[OPDRACHT]:
Schrijf het fragment over de opgelegde heffingsrente verder, te beginnen na de laatste zin.

**** TE LEZEN FRAGMENT ****

In uw geval heeft u niet verzocht om het opleggen van een voorlopige aanslag, het indienen van een aangifte wordt niet gezien als een verzoek om vaststelling voorlopige aanslag. De heffingsrente is dan ook fiscaal juist opgelegd…”
10. In een brief van 7 maart 2003 aan de Belastingdienst reageerde verzoeker met het volgende:
“…Inderdaad geeft de staatssecretaris aan dat het de opzet is van de belastingdienst binnen 3 maanden nadat de aangifte is ingediend een definitieve of voorlopige aanslag vast zal stellen. In ons geval heeft het 34 maanden geduurd voordat de aanslag werd opgelegd. Het verschil tussen de wenselijke termijn van 3 maanden volgens de staatssecretaris en de werkelijke termijn van 34 maanden is naar onze mening veel te groot en is zeker geen redelijke termijn.
Al onze gegevens waren al deze maanden bij de belastingdienst bekend waardoor u over alle informatie beschikte om een aanslag op te leggen. De redenen voor de opgetreden vertraging zijn ons niet duidelijk. Wij dreigen nu slachtoffer te worden van de opgetreden vertraging bij de belastingdienst. De heffingsrente is niet bedoeld als sanctie maar als zij gehanteerd wordt voor vertragingen die binnen uw organisatie zijn opgetreden en die elke vorm van redelijke termijn overschrijden is de heffingsrente wel degelijk als sanctie te beschouwen.
In het besluit van 24 oktober 2001 waaraan u in uw brief refereert, zegt de staatssecretaris tevens dat moet worden voorkomen dat heffingsrente wordt berekend als gevolg van de enkele omstandigheid dat de inspecteur niet binnen een redelijke termijn na het indienen van de aangifte een belastingaanslag vaststelt. Doelstelling in het bedrijfsplan 1997 van de belastingdienst is tenslotte ook dat alle aangiften IB en VPB binnen 3 maanden resulteren in een (negatieve) voorlopige of definitieve aanslag.
Standpunt staatssecretaris:
Uit mijn woorden blijkt wel dat de afhandeling van aangiften zo veel mogelijk binnen 3 maanden zal plaatsvinden en dat moet worden voorkomen dat onnodig heffingsrente wordt berekend doordat niet binnen een redelijke termijn een voorlopige of definitieve aanslag wordt opgelegd.
Een termijn van 34 maanden is naar onze mening niet redelijk en in strijd met de beginselen van behoorlijk bestuur en de redelijkheid en de billijkheid volgens art 2:8 BW…”
11. Met dagtekening 14 maart 2003 deed de Belastingdienst uitspraak op verzoekers bezwaar. De Belastingdienst wees het bezwaar af.

**** AANGELEVERDE LIJST ****

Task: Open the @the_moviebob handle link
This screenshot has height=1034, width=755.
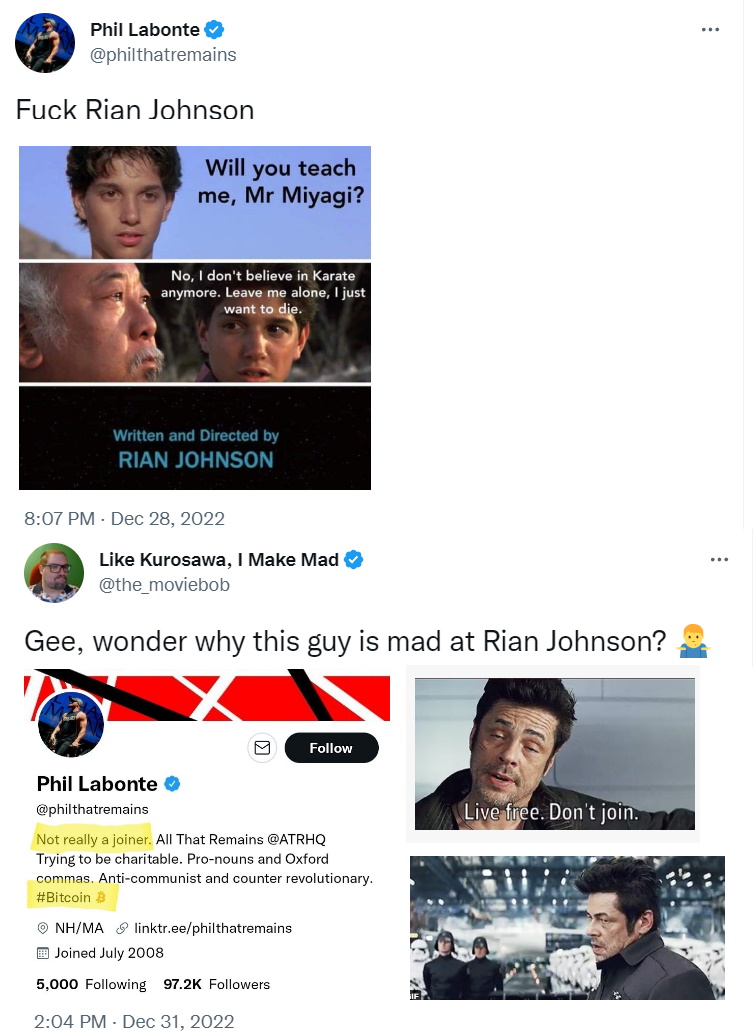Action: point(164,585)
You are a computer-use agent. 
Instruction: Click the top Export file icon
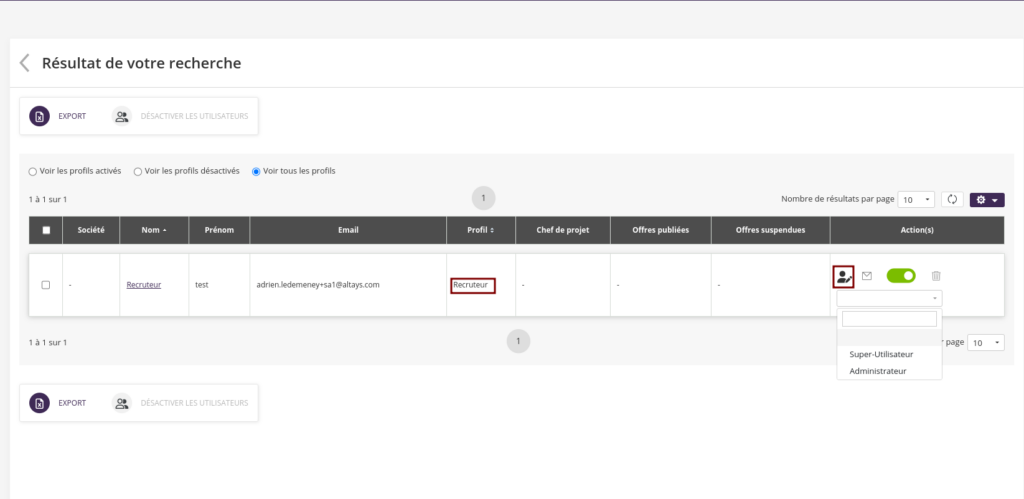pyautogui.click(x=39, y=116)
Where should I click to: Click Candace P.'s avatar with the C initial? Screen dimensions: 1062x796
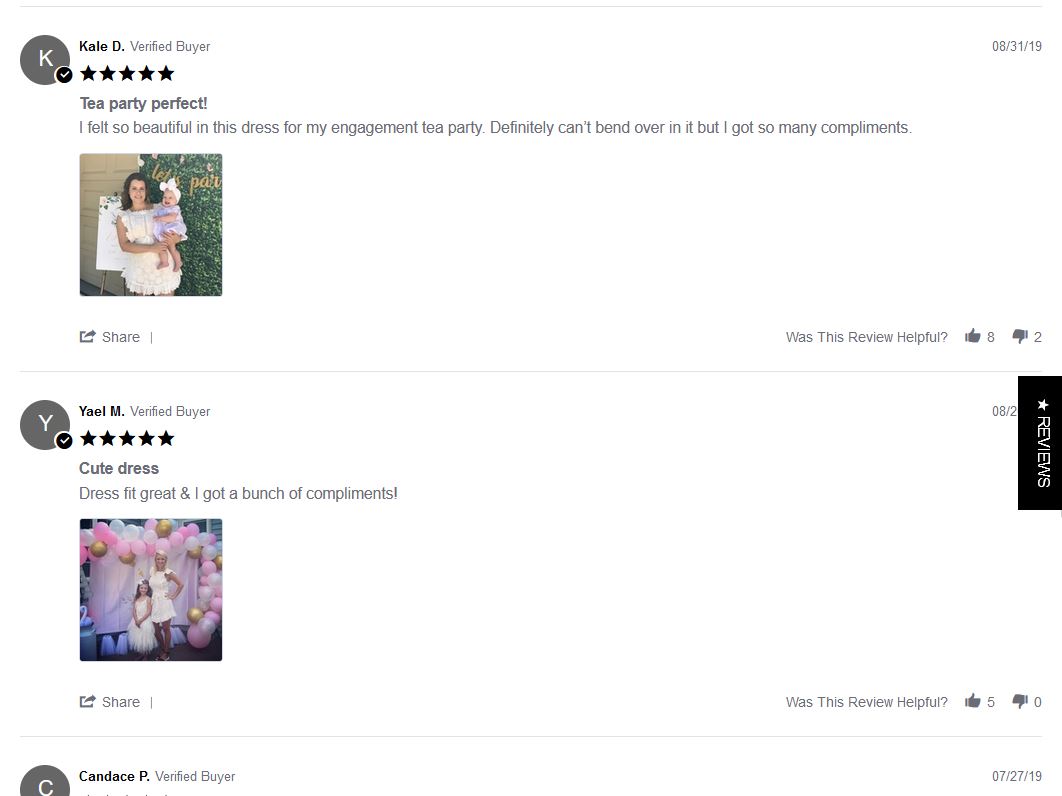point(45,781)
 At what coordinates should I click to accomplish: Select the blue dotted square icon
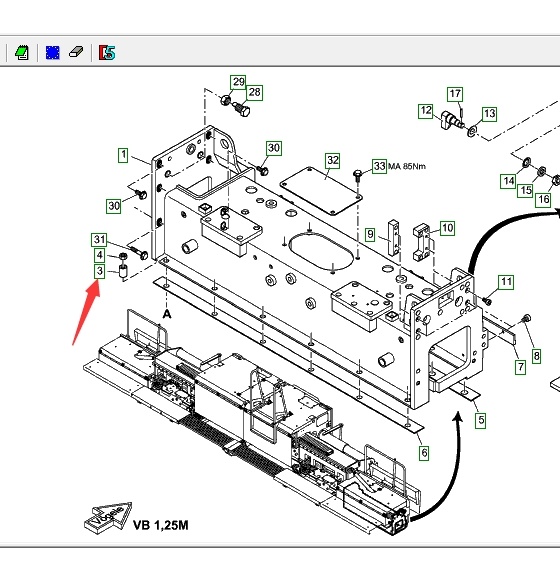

****

[ANTWOORDVAK]:
B. Standpunt verzoeker
Voor het standpunt van verzoeker wordt verwezen naar de klachtformulering onder Klacht, alsmede naar verzoekers brieven van 19 december 2002 en 7 maart 2003, opgenomen bij Bevindingen, onder A. FEITEN, bij 8. en 10.
C. Standpunt Belastingdienst/RIJNMOND
1. Met een brief van 6 mei 2003 reageerde de Belastingdienst op verzoekers klacht met het volgende:
“…Voordat ik in ga op de door u gestelde vragen zal ik een uiteenzetting geven van feiten, van hetgeen zou hebben moeten gebeuren en hetgeen gebeurd is. Mogelijke oorzaken zal ik ook aan de orde stellen. Vervolgens zal ik ingaan op de door u gestelde vragen, op de door belanghebbende geschreven brief en eindigen met een conclusie.
1. De gang van zaken bij de aangifte IB/PV 1999
(Verzoeker; N.o.) is tot maart 1999 samen met zijn broer eigenaar van een in BV vorm gedreven onderneming. Op 1 maart 1999 heeft belanghebbende zijn aandelen vervreemd. Daarmee realiseerde belanghebbende een aanmerkelijk belang winst van f 748.369.
De aangifte inkomstenbelasting/premies volksverzekeringen 1999 van (verzoeker; N.o.) is op 26 januari 2001 ontvangen. Na het inlezen van de cijfers op 29 januari 2001 is de aangifte aangeboden voor automatische aanslagregeling. Een gevolg hiervan zou moeten zijn dat aan belanghebbende een voorlopige aanslag werd opgelegd. Dit is echter niet gebeurd. Ook op mogelijke signalen vanuit de systemen is niet gereageerd.
Een mogelijke oorzaak hiervan kan de historie van belanghebbende in het aangifteproces zijn. In de eerste plaats loopt begin 2001 over het belastingjaar 1998 een bezwaarprocedure over de vraag of het privé-voordeel van een auto van de werkgever tot het premie-inkomen voor de Waz moet worden gerekend. In 1998 was belang-hebbende directeur groot aandeelhouder en had hij de beschikking over een auto van de werkgever. De afwikkeling van deze procedure is afhankelijk van een uitspraak van de Hoge Raad. Op deze uitspraak wordt nog steeds gewacht. De lopende behandeling van het bezwaarschrift WAZ 1998 (dat op basis van de inhoud tot op dit moment op basis van landelijk beleid wordt aangehouden) blokkeert de aanslagregeling van de latere jaren, waaronder de geautomatiseerde voorlopige aanslagregeling op basis van de ingediende aangifte.
In de tweede plaats wijs ik op de gang van zaken rond de voorlopige aangifte, voorlopige aanslag en bezwaarschrift tegen de voorlopige aanslag over het belastingjaar 1999. Uit de systemen blijkt namelijk het volgende: Op basis van de gegevens van het VA-biljet 1998 (binnenkomst 16 juli 1999) is met dagtekening 10 augustus 1999 een voorlopige aanslag 1999 opgelegd naar een inkomen van fl. 96.710. N.a.v. een bezwaarschrift dat door of namens belastingplichtige wordt ingediend, wordt deze voorlopige aanslag over 1999 teruggebracht naar nihil.
(…)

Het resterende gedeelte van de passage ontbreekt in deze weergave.